In this section we will show examples of running a Node Regression training pipeline on a concrete graph. The intention is to illustrate what the results look like and to provide a guide in how to make use of the model in a real setting. We will do this on a small graph of a handful of nodes representing houses. In our example we want to predict the price of a house. The example graph looks like this:

node property pipeline graph
The following Cypher statement will create the example graph in the Neo4j database:
CREATE
  (:House {color: 'Gold', sizePerStory: [15.5, 23.6, 33.1], price: 99.99}),
  (:House {color: 'Red', sizePerStory: [15.5, 23.6, 100.0], price: 149.99}),
  (:House {color: 'Blue', sizePerStory: [11.3, 35.1, 22.0], price: 77.77}),
  (:House {color: 'Green', sizePerStory: [23.2, 55.1, 0.0], price: 80.80}),
  (:House {color: 'Gray', sizePerStory: [34.3, 24.0, 0.0],  price: 57.57}),
  (:House {color: 'Black', sizePerStory: [71.66, 55.0, 0.0], price: 140.14}),
  (:House {color: 'White', sizePerStory: [11.1, 111.0, 0.0], price: 122.22}),
  (:House {color: 'Teal', sizePerStory: [80.8, 0.0, 0.0], price: 80.80}),
  (:House {color: 'Beige', sizePerStory: [106.2, 0.0, 0.0], price: 110.11}),
  (:House {color: 'Magenta', sizePerStory: [99.9, 0.0, 0.0], price: 100.00}),
  (:House {color: 'Purple', sizePerStory: [56.5, 0.0, 0.0], price: 60.00}),
  (:UnknownHouse {color: 'Pink', sizePerStory: [23.2, 55.1, 56.1]}),
  (:UnknownHouse {color: 'Tan', sizePerStory: [22.32, 102.0, 0.0]}),
  (:UnknownHouse {color: 'Yellow', sizePerStory: [39.0, 0.0, 0.0]});

With the graph in Neo4j we can now project it into the graph catalog to prepare it for the pipeline execution. We do this using a native projection targeting the House and UnknownHouse labels. We will also project the sizeOfStory property to use as a model feature, and the price property to use as a target feature.
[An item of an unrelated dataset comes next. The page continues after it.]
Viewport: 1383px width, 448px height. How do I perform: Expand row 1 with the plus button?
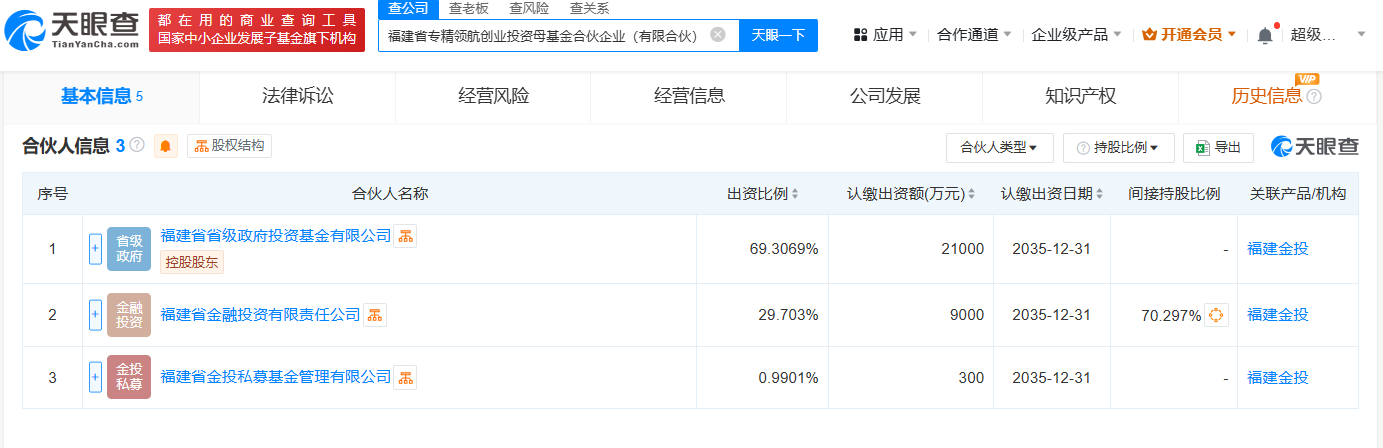click(95, 249)
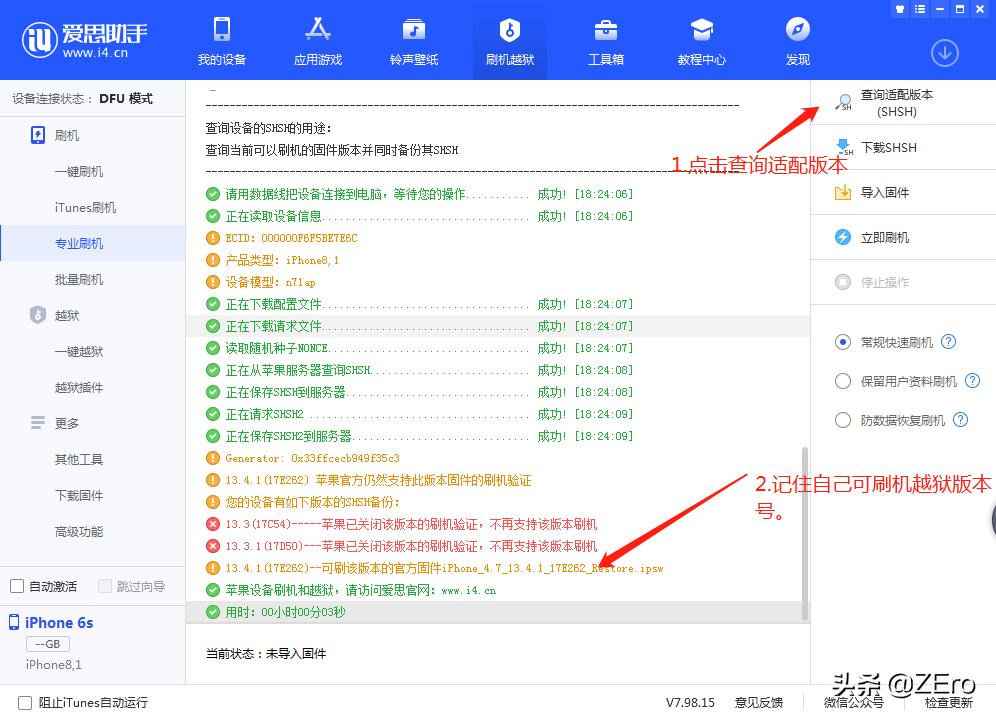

In the examples below we will use named graphs and native projections as the norm. However, Cypher projections can also be used.

The following statement will project a graph using a native projection and store it in the graph catalog under the name 'myGraph'.
CALL gds.graph.project('myGraph', {
    House: { properties: ['sizePerStory', 'price'] },
    UnknownHouse: { properties: 'sizePerStory' }
  },
  '*'
)

3.1. Train

In the following examples we will demonstrate running the Node Regression training pipeline on this graph. We will train a model to predict the price of a house, based on its sizePerStory property. The configuration of the pipeline is the result of running the examples on the previous page:

The following will train a model using a pipeline:
CALL gds.alpha.pipeline.nodeRegression.train('myGraph', {
  pipeline: 'pipe',
  nodeLabels: ['House'],
  modelName: 'nr-pipeline-model',
  targetProperty: 'price',
  randomSeed: 42,
  concurrency: 1,
  metrics: ['MEAN_SQUARED_ERROR']
}) YIELD modelInfo
RETURN
  modelInfo.bestParameters AS winningModel,
  modelInfo.metrics.MEAN_SQUARED_ERROR.train.avg AS avgTrainScore,
  modelInfo.metrics.MEAN_SQUARED_ERROR.outerTrain AS outerTrainScore,
  modelInfo.metrics.MEAN_SQUARED_ERROR.test AS testScore
Table 5. Results
winningModel avgTrainScore outerTrainScore testScore

{maxDepth=2147483647, minLeafSize=1, minSplitSize=2, numberOfDecisionTrees=5, methodName=RandomForest, numberOfSamplesRatio=1.0}

1227.8052857714285

1568.8735900000001

1996.408637333333

Here we can observe that the RandomForest candidate with 5 decision trees performed the best in the training phase. Notice that this is just a toy example on a very small graph. In order to achieve a higher test score, we may need to use better features, a larger graph, or different model configuration.